Alternatively, create .vscode/mcp.json manually:

{
  "servers": {
    "github-agentic-workflows": {
      "command": "gh",
      "args": ["aw", "mcp-server"]
    }
  }
}

Reload VS Code after making changes.

Configuring with Docker

If gh is not installed locally, use the ghcr.io/github/gh-aw Docker image. The image ships with the GitHub CLI and gh-aw pre-installed and uses mcp-server as the default command.

{
  "command": "docker",
  "args": [
    "run", "--rm", "-i",
    "-e", "GITHUB_TOKEN",
    "-e", "GITHUB_ACTOR",
    "ghcr.io/github/gh-aw:latest",
    "mcp-server"
  ]
}

Pass your GitHub token via the GITHUB_TOKEN environment variable. Add --validate-actor to the args array to enforce permission checks based on GITHUB_ACTOR.

Available Tools

The MCP server exposes the following tools for workflow management:

`status`

Show status of agentic workflow files and workflows.

pattern (optional): Filter workflows by name pattern
jq (optional): Apply jq filter to JSON output

Returns a JSON array with workflow, agent, compiled, status, and time_remaining fields.

`compile`

Compile Markdown workflows to GitHub Actions YAML with optional static analysis.

workflows (optional): Array of workflow files to compile (empty for all)
strict (optional): Enforce strict mode validation (default: true)
fix (optional): Apply automatic codemod fixes before compiling
zizmor, poutine, actionlint (optional): Run security scanners/linters
jq (optional): Apply jq filter to JSON output

Returns a JSON array with workflow, valid, errors, warnings, and compiled_file fields.

`logs`

Download and analyze workflow logs with timeout handling and size guardrails.

workflow_name (optional): Workflow name (empty for all)
count (optional): Number of runs to download (default: 100)
start_date, end_date (optional): Date range filter (YYYY-MM-DD or delta like -1w)
engine, firewall, no_firewall, branch (optional): Run filters
after_run_id, before_run_id (optional): Pagination by run ID
timeout (optional): Max seconds to download (default: 50)
max_tokens (optional): Output token guardrail (default: 12000)
jq (optional): Apply jq filter to JSON output

Returns JSON with workflow run data and metrics, or continuation parameters if timeout occurred.

`audit`

Investigate a workflow run, job, or specific step and generate a detailed report.
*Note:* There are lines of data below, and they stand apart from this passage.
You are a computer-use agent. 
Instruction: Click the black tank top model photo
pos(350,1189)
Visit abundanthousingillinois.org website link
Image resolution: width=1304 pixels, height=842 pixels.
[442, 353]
run_id_or_url (required): Numeric run ID, run URL, job URL, or step URL
jq (optional): Apply jq filter to JSON output

Returns JSON with overview, metrics, jobs, downloaded_files, missing_tools, mcp_failures, errors, warnings, tool_usage, and firewall_analysis.

`mcp-inspect`

Inspect MCP servers in workflows and list available tools, resources, and roots.

workflow_file (optional): Workflow file to inspect (empty to list all workflows with MCP servers)
server (optional): Filter to specific MCP server
tool (optional): Show detailed info about a specific tool (requires server)
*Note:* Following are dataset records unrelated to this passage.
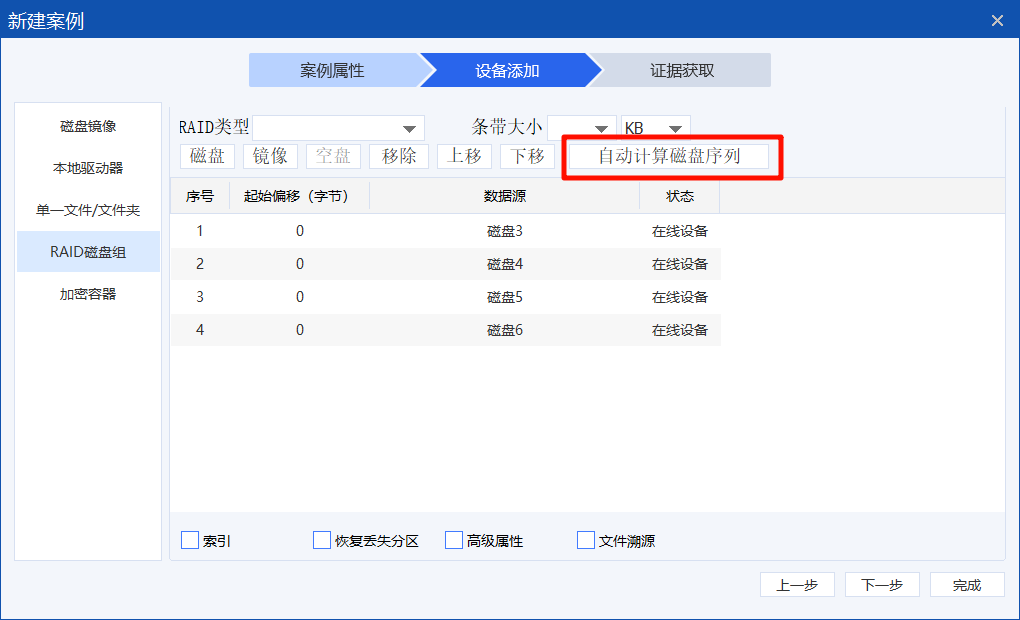This screenshot has height=620, width=1020.
Task: Click the 自动计算磁盘序列 button
Action: pyautogui.click(x=669, y=156)
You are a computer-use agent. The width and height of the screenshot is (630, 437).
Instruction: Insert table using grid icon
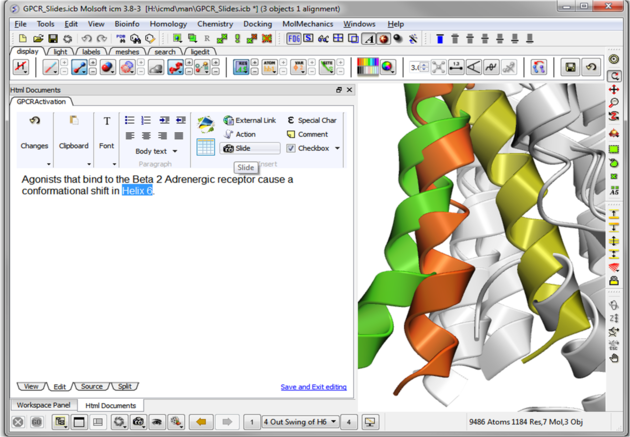205,147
Returns formatted text listing MCP servers, their tools/resources/roots, secret availability, and detailed tool info when tool is specified.

`add`

Add workflows from remote repositories to .github/workflows.
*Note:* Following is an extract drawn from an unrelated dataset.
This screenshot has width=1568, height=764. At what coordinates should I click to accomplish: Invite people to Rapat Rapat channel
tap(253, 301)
workflows (required): Array of workflow specs in owner/repo/workflow-name[@version] format
number (optional): Create multiple numbered copies
name (optional): Name for added workflow (without .md extension)

`update`

Update workflows from their source repositories and check for gh-aw updates.

workflows (optional): Array of workflow IDs to update (empty for all)
major (optional): Allow major version updates
force (optional): Force update even if no changes detected

`fix`

Apply automatic codemod-style fixes to workflow files.

workflows (optional): Array of workflow IDs to fix (empty for all)
write (optional): Write changes to files (default is dry-run)
list_codemods (optional): List available codemods and exit

Available codemods: timeout-minutes-migration, network-firewall-migration, sandbox-agent-false-removal, mcp-scripts-mode-removal.

Using GH-AW as an MCP from an Agentic Workflow

Use the GH-AW MCP server from within a workflow to enable self-management (status checks, compilation, log analysis):

---
permissions:
  actions: read  # Required for agentic-workflows tool
tools:
  agentic-workflows:
---

Check workflow status, download logs, and audit failures.